What is being asked:
Please copy all of the records below line for line, changing nothing.

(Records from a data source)
━━━━
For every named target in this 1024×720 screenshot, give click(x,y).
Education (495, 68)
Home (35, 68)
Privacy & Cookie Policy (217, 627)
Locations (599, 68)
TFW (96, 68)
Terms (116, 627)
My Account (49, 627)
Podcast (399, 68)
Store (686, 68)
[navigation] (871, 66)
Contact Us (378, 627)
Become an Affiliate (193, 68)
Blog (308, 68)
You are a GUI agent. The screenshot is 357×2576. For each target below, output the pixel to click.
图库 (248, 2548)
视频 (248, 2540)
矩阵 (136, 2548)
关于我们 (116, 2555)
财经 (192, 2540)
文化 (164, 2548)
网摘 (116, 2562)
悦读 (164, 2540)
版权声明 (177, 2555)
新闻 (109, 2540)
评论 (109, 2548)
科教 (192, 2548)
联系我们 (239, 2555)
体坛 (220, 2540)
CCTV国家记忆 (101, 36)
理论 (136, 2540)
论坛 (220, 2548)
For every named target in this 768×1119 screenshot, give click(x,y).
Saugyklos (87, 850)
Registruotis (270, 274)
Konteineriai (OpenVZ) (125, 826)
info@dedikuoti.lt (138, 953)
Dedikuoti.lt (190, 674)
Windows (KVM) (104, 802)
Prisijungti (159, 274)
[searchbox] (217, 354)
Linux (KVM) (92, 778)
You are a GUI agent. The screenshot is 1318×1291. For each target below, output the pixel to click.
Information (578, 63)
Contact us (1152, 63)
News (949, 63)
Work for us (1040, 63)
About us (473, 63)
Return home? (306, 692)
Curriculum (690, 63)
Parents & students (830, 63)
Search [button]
━━━━
Exercise answer:
For every named target in this 1024×720 screenshot, give click(x,y).
Education (495, 68)
Home (35, 68)
Privacy & Cookie Policy (217, 627)
Locations (599, 68)
TFW (96, 68)
Terms (116, 627)
My Account (49, 627)
Podcast (399, 68)
Store (686, 68)
[navigation] (871, 66)
Contact Us (378, 627)
Become an Affiliate (193, 68)
Blog (308, 68)
You are a GUI agent. The screenshot is 357×2576. For each target below, output the pixel to click.
图库 (248, 2548)
视频 (248, 2540)
矩阵 (136, 2548)
关于我们 (116, 2555)
财经 (192, 2540)
文化 (164, 2548)
网摘 (116, 2562)
悦读 (164, 2540)
版权声明 (177, 2555)
新闻 (109, 2540)
评论 (109, 2548)
科教 (192, 2548)
联系我们 (239, 2555)
体坛 (220, 2540)
CCTV国家记忆 (101, 36)
理论 (136, 2540)
论坛 (220, 2548)
For every named target in this 768×1119 screenshot, give click(x,y).
Saugyklos (87, 850)
Registruotis (270, 274)
Konteineriai (OpenVZ) (125, 826)
info@dedikuoti.lt (138, 953)
Dedikuoti.lt (190, 674)
Windows (KVM) (104, 802)
Prisijungti (159, 274)
[searchbox] (217, 354)
Linux (KVM) (92, 778)
You are a GUI agent. The screenshot is 1318×1291. For each target below, output the pixel to click.
Information (578, 63)
Contact us (1152, 63)
News (949, 63)
Work for us (1040, 63)
About us (473, 63)
Return home? (306, 692)
Curriculum (690, 63)
Parents & students (830, 63)
Search [button]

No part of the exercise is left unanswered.